About Singaraja City Northern of Bali

Singaraja Bali


Singaraja – Buleleng – North Bali

With a little over 125,000 inhabitants Singaraja is the second largest town of Bali.  Singaraja is an old harbor town and the main city of Buleleng, the most northern district of Bali. Singaraja has been and still is an important educational and cultural center. Today there are two universities in Singaraja.


Singaraja is composed of two Indonesian words, ‘Singa’ (lion) and ‘Raja’ (king); Singaraja therefore translates as ‘lion king’. It was a nickname for Raja Pandji Sakti who ruled Buleleng during the early 17th century. The local people however always refer to Singaraja with the traditional name of the town, being ‘Buleleng’, the same name as the district.
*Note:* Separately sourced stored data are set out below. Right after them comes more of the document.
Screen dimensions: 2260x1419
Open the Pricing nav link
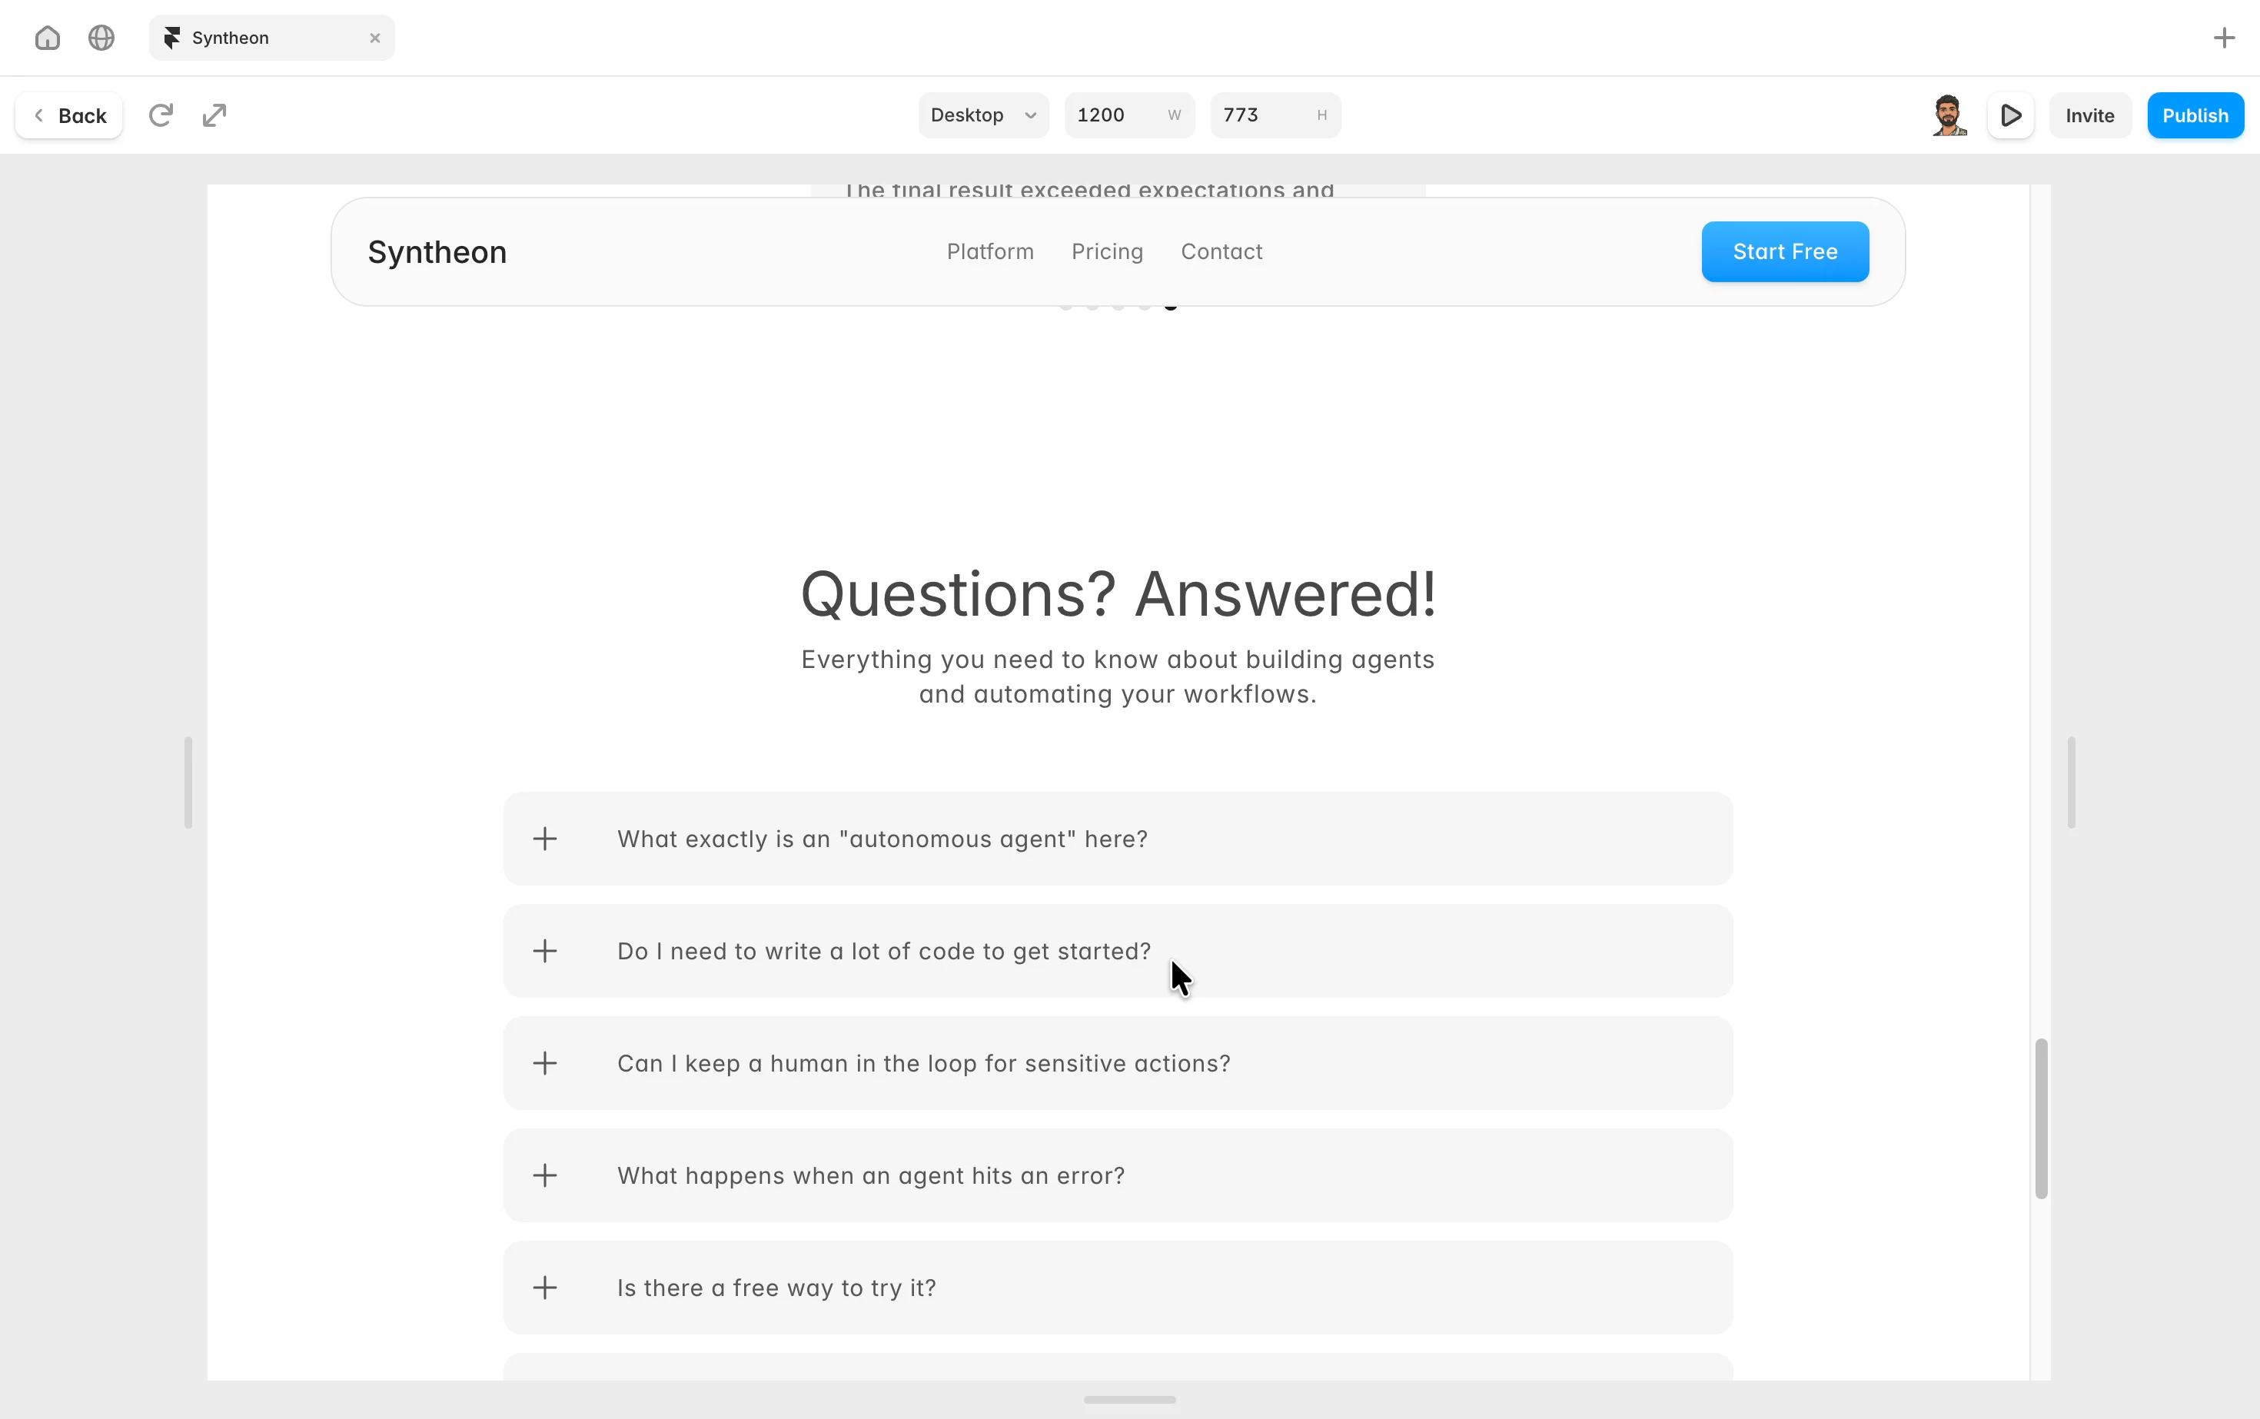[1107, 252]
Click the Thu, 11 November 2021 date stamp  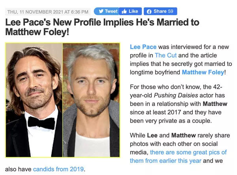pyautogui.click(x=48, y=12)
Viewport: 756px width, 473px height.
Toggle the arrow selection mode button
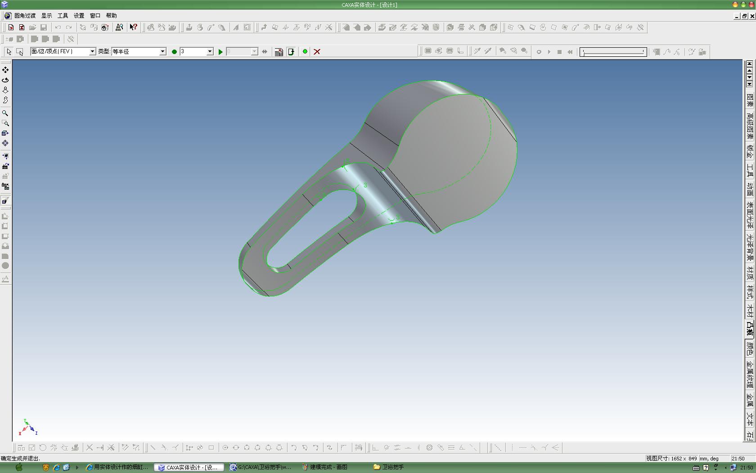pos(9,52)
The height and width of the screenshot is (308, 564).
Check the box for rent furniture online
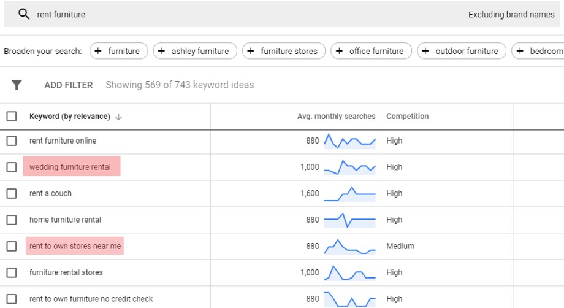coord(12,141)
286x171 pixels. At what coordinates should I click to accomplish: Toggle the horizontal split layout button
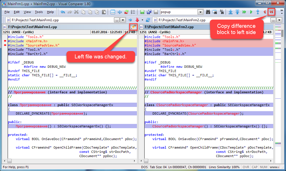click(113, 12)
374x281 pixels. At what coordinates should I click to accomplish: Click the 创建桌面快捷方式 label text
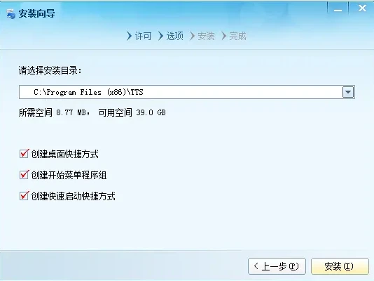(x=64, y=154)
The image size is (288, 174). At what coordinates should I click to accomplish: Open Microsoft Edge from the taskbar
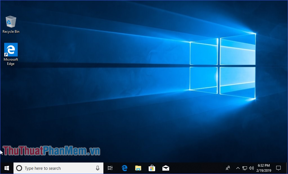[124, 168]
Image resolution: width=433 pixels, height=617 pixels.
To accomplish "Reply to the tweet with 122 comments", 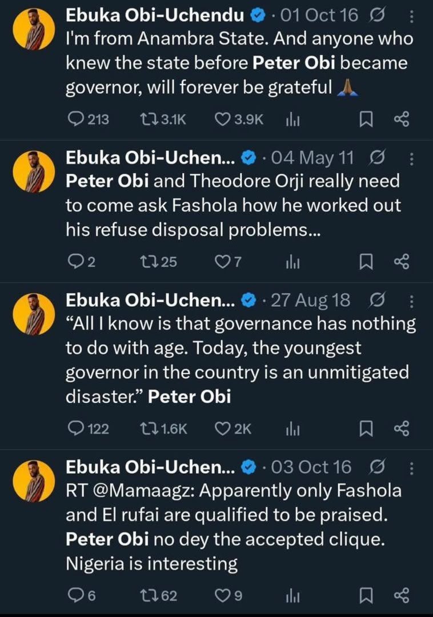I will coord(88,428).
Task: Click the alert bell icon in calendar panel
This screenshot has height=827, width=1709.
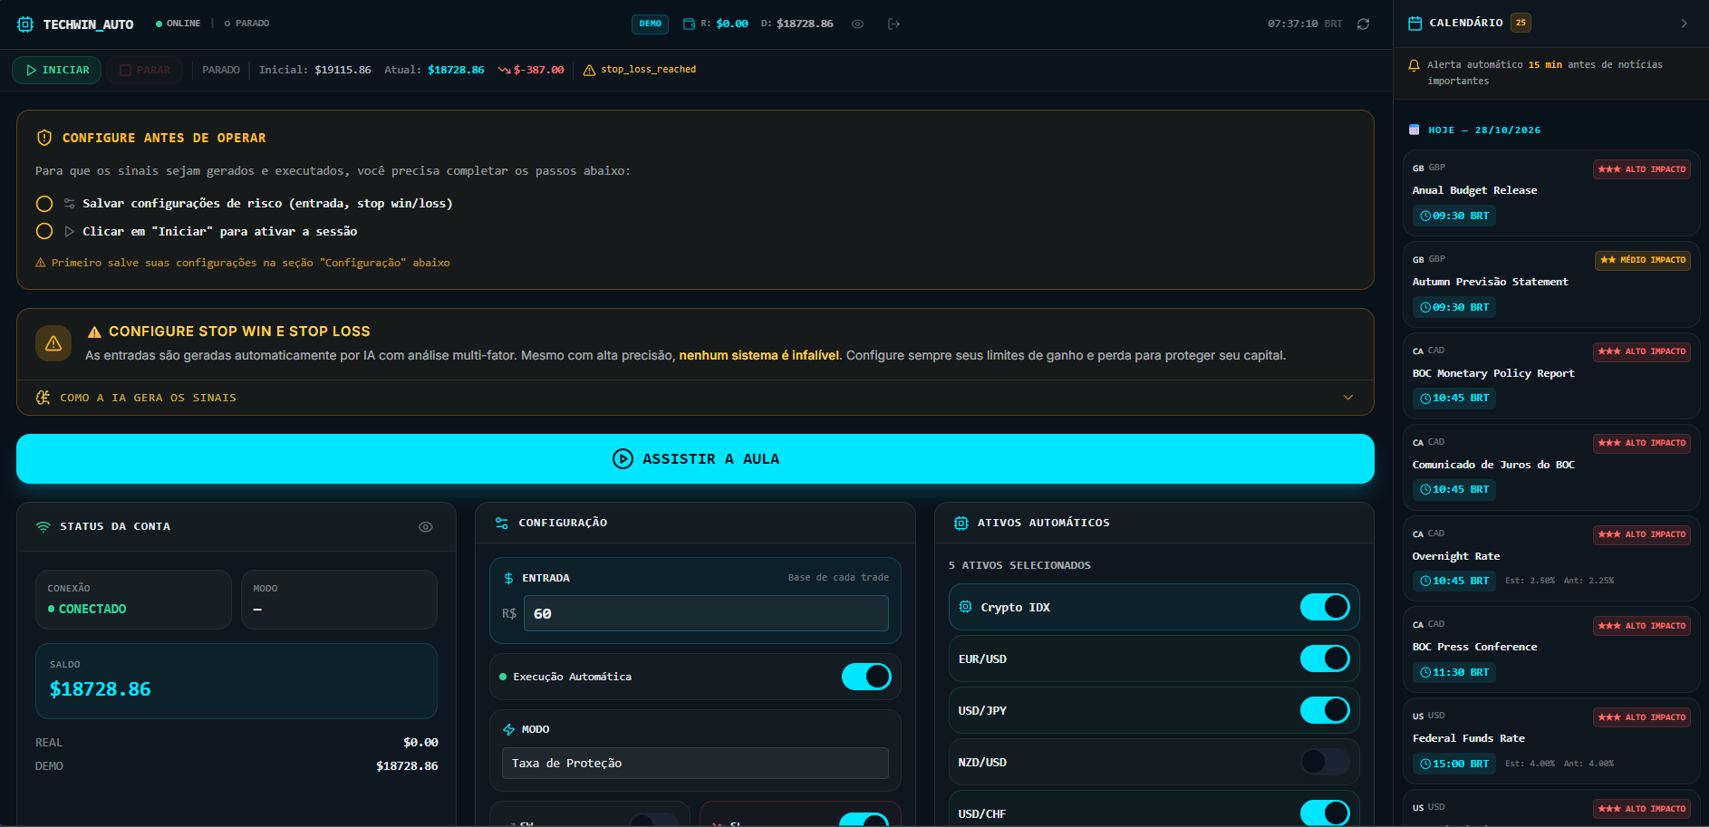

The history of North Bali traces back a few thousand years, to times when the area was already occasionally visited by sailors and merchants originating from among others the Persian Gulf, India and China.

The earliest settlements of North Bali date from around 400 BC, as shown by excavations in the Singaraja area at the villages of Julah and Sembiran. These first settlers lived from hunting, fishing and, in the wet season, the cultivation of rice.

Around the beginning of the Christian aera, Buddhist merchants from India and China started to establish trade posts along the coast of North Bali. Even nowadays a concentration of Chinese Buddhist traders and shop keepers can be found in the harbor district of Singaraja, living peacefully together with Muslim and Hindu neighbors, which is a unique situation compared to other areas of wonderful Bali’s population. Here, close to the ocean, you will also find a Chinese temple (a klenteng) with a lotus pond, colorful shrines and some beautiful golden Buddha statues.

The actual city of Singaraja was founded on March 30, 1604 by Raja Anak Agung Pandji Sakti with the building of the Royal Palace, the Puri Agung Buleleng.

Since the Dutch started to control Bali in 1848, Singaraja with its perfect harbor for their ships became the administrative center of Bali. However in 1958, thirteen years after the proclamation of Independence of Indonesia, the Indonesians moved the administrative center to Denpasar.

Modern Singaraja


Singaraja as we know it today still has some well preserved remnants of the times that the Rajas ruled and of the Dutch colonial period. The Royal Palace of Singaraja still exists and the descendants of the last Raja of Buleleng, Anak Agung Pandji Tisna, still live there. The Royal Palace has opened its doors for visitors interested in the history of the Palace, your chance to meet and talk with the descendants of the Raja’s of Buleleng. Of more recent times are a few dozen of interesting statues, which can be found at various locations in the town.

The architecture of Singaraja still reminds of the time that the Dutch ruled. In the old center of the town you can still see some of the old colonial buildings. Especially in the harbor district, with a number of old warehouses, it is easy to travel back in your mind to times that the harbor was still busy and the warehouses still full with tobacco, spices and vanilla. Close to the Royal Palace you will find an ikat factory and a museum with a library where you will find lots of old Balinese lontar (a lontar is a palm leaf manuscript) and other written material, providing a wealth of information on the history of Singaraja.

Nowadays there are also a number of modern shops where one can buy clothes, electrical hardware, furniture, stationery, etc. In the center of the town there is a lively night and morning market where you will find a lot of bargains. Singaraja has some hospitals and 7d/24hr pharmacies, and there are several ATM’s and a number of banks where you can change money. Furthermore there are two modern shopping malls (Hardy’s), a branch of Carrefour, several restaurants and dozens of phone shops selling handphones (new and second hand) and prepaid phone cards.

At the North-West side of the town you will find Pantai Penimbangan (referred to by the locals as PP), a simple but cozy seaside boulevard bordered by rice fields and a number of restaurants, and lots of small warungs. Especially during weekend evenings the warungs are crowded by local youth. PP is a popular place to hang out while enjoying roasted corn with sambal sauce and a glass of sweet avocado juice.